For a private messenger service like Signal or Wire, cryptography will be used to create an encrypted message for secure communication, keeping it hidden from onlookers. In crypto, this is used to protect information regarding transactions and the parties involved.
This is the core purpose of cryptography, but it has come a long way since its origins to become an integral building block of modern cryptocurrency eventually.
History of Cryptography
Unlike many cryptocurrency components, cryptography didn’t emerge alongside the birth of the internet or the blockchain.
In stark contrast, it actually has its roots in Ancient Egypt, where Roman emperor Julius Caesar used’ Cipher writing’ in his letters that only a select few recipients could understand. However, it wouldn’t be known as a form of technical cryptology until many years later.
The next major use of cryptography was Alan Turing’s Turing machine, which decrypted secret German messages during World War 2.
Cryptography would then become a mainstream idea in the public consciousness with the introduction of the Data Encryption Standard (DES) in the early 1970s.
With the cypherpunk movement of the 1990s, influential developers like David Chaum began pondering ways cryptography could be used to provide financial privacy for online users when exchanging digital assets.

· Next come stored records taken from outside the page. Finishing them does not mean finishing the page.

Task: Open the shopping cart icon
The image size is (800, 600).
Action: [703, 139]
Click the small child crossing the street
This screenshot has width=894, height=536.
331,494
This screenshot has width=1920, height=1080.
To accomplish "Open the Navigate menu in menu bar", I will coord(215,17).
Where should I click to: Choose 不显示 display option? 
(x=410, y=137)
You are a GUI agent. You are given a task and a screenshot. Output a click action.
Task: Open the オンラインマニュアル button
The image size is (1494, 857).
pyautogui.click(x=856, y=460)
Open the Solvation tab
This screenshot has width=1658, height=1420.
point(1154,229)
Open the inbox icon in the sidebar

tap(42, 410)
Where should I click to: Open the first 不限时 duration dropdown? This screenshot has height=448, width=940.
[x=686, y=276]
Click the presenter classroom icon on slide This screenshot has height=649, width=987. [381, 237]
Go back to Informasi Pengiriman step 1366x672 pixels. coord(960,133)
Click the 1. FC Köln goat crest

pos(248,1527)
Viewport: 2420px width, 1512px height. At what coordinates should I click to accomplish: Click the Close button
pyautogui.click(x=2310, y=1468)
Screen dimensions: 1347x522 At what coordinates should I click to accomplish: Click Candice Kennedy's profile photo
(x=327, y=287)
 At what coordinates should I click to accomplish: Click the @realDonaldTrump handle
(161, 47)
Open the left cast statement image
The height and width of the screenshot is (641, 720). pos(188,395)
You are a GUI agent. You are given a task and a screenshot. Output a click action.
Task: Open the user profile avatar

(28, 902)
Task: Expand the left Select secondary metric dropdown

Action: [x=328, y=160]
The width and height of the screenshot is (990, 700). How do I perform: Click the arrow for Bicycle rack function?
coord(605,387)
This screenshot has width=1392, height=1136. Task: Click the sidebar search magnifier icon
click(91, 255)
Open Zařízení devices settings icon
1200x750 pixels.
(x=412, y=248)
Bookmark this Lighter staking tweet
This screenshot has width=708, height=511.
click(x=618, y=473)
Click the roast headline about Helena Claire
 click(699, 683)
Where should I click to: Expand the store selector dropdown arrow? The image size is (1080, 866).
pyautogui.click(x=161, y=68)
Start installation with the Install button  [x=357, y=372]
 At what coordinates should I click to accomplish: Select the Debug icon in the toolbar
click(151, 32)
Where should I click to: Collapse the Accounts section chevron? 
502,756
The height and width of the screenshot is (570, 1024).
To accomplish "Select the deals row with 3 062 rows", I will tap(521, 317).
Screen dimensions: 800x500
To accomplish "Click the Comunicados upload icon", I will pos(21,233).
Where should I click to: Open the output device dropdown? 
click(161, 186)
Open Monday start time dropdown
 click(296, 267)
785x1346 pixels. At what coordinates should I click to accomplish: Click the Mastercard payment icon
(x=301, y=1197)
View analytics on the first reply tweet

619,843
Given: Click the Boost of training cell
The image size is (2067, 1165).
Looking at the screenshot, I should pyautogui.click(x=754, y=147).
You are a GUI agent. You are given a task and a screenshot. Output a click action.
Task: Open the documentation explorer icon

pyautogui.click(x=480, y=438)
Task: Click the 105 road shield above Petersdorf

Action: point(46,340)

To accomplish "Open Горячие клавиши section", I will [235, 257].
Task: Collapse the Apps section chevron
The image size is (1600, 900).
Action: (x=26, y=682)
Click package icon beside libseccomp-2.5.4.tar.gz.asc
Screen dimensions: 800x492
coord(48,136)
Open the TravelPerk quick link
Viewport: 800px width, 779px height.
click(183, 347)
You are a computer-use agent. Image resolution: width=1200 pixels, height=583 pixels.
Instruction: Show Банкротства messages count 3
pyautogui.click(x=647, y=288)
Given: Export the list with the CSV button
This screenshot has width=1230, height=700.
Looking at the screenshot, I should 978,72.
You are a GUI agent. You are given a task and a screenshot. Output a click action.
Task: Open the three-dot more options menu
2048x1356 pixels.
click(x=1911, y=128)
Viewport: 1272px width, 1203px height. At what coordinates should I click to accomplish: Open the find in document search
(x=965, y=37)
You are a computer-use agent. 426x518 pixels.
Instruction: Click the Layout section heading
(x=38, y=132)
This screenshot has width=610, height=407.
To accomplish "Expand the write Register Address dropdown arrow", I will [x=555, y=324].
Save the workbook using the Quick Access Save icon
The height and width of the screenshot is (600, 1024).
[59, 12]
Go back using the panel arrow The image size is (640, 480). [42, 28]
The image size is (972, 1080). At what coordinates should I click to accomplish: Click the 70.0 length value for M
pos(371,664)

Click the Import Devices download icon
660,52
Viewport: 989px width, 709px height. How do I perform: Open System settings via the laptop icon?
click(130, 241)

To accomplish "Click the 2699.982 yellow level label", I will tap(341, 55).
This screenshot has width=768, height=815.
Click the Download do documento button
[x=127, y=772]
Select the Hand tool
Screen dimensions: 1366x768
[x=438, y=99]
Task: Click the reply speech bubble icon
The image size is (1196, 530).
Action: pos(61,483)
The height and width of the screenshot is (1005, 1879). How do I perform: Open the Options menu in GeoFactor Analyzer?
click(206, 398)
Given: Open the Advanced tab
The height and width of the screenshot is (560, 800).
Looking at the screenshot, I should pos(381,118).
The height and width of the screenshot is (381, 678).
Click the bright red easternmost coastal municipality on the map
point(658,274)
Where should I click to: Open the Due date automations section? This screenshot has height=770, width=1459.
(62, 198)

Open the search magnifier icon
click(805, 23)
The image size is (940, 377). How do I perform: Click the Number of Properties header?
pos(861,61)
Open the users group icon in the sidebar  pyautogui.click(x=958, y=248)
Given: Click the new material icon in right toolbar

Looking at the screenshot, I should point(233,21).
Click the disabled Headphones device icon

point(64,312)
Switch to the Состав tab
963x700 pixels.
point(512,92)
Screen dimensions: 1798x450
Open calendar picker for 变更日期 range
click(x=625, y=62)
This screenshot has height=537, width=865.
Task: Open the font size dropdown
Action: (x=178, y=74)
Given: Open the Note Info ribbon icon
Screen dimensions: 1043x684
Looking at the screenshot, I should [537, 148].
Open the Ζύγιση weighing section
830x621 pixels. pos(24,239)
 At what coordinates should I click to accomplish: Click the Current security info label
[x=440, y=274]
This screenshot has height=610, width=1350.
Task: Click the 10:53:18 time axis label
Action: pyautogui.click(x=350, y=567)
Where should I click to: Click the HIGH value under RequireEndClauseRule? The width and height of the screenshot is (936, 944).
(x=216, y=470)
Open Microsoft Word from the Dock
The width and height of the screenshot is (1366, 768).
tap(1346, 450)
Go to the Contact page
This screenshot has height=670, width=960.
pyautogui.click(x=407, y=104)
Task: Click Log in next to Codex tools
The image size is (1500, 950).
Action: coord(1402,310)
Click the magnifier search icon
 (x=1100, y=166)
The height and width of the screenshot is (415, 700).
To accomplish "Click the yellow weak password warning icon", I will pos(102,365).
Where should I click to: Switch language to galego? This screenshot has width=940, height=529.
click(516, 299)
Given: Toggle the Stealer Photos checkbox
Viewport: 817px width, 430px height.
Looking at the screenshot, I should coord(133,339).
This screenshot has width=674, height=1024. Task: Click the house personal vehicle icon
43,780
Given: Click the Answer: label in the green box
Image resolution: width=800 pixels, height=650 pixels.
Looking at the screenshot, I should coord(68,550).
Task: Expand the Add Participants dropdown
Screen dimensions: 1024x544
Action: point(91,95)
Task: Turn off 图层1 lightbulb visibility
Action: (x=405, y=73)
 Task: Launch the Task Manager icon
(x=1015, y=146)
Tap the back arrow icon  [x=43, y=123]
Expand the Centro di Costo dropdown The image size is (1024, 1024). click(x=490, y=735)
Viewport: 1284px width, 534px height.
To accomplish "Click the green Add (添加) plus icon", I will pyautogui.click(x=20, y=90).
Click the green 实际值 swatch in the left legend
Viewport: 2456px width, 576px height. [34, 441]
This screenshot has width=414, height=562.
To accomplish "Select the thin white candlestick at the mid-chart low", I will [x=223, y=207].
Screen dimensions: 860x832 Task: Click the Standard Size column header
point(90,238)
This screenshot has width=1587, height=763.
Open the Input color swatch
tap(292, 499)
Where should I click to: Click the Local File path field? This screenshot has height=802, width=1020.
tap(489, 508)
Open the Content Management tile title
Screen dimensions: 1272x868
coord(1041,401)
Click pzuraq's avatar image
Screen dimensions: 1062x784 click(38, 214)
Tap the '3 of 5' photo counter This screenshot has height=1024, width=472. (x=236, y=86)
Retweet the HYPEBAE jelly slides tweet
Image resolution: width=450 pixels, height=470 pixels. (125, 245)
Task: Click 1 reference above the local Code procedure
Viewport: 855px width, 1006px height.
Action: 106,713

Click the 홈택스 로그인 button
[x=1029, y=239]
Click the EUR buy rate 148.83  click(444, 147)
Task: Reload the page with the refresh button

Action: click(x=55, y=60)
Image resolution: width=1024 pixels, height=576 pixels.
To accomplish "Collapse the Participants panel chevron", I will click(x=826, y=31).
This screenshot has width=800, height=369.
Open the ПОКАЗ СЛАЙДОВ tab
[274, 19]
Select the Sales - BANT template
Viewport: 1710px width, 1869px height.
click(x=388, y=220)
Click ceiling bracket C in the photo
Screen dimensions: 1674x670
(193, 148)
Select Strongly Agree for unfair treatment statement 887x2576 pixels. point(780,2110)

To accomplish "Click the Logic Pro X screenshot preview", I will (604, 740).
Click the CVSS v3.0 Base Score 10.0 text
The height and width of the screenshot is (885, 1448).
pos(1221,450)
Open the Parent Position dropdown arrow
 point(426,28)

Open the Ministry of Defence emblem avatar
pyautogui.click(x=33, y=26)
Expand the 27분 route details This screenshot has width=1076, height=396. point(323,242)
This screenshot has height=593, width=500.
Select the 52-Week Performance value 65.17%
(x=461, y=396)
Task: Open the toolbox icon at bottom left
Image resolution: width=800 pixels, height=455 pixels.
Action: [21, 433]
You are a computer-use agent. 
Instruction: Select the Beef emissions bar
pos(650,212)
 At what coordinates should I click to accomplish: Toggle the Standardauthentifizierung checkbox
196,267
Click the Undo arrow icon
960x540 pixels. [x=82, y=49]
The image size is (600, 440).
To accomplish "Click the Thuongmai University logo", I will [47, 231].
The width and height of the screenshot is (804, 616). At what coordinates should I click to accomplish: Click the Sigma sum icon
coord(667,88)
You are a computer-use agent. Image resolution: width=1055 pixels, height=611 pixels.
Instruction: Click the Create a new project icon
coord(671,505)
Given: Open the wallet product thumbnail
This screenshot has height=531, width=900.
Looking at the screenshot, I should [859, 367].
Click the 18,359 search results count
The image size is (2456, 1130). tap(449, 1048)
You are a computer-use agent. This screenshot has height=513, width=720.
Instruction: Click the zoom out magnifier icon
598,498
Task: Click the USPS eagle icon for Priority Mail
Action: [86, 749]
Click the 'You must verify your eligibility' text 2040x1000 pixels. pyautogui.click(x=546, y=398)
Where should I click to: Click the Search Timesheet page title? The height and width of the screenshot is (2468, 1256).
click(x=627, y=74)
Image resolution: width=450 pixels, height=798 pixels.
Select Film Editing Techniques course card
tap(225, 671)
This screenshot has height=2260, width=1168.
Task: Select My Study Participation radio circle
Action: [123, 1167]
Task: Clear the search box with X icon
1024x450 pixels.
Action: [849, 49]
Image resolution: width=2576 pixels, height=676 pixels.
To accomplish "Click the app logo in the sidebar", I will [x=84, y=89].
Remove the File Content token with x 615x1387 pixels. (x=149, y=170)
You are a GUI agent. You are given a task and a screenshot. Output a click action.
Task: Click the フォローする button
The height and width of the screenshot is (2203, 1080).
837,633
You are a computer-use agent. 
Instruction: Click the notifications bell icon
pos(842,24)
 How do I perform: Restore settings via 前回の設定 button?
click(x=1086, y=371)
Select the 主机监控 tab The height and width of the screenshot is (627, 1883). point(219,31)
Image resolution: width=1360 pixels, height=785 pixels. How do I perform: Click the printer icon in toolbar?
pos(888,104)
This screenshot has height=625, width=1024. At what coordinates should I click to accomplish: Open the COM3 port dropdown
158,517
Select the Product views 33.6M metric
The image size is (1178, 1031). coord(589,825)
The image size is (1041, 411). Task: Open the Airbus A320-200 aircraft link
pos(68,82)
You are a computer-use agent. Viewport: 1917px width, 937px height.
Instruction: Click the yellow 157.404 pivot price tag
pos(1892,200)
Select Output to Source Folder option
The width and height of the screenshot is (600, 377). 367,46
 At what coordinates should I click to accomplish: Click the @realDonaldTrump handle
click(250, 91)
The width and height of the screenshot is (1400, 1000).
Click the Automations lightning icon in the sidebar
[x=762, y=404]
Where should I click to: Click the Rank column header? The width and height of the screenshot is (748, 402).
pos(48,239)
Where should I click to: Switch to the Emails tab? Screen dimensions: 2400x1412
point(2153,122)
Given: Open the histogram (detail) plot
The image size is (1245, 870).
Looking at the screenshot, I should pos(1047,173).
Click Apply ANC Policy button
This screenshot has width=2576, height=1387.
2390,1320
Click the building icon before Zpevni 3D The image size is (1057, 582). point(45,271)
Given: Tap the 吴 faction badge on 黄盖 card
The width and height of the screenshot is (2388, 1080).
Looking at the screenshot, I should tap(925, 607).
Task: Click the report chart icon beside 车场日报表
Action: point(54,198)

In 2008, cryptography would become one with cryptocurrency upon the introduction of Bitcoin (BTC) , and quickly became the data encryption standard for all blockchains going forward.
Why Cryptography Is So Important to Crypto
Decentralization , that is, being able to transact digital assets without any reliance on banks and third parties, is the underlying raft that keeps the cryptocurrency ecosystem afloat. Still, it’s only made possible by cryptography.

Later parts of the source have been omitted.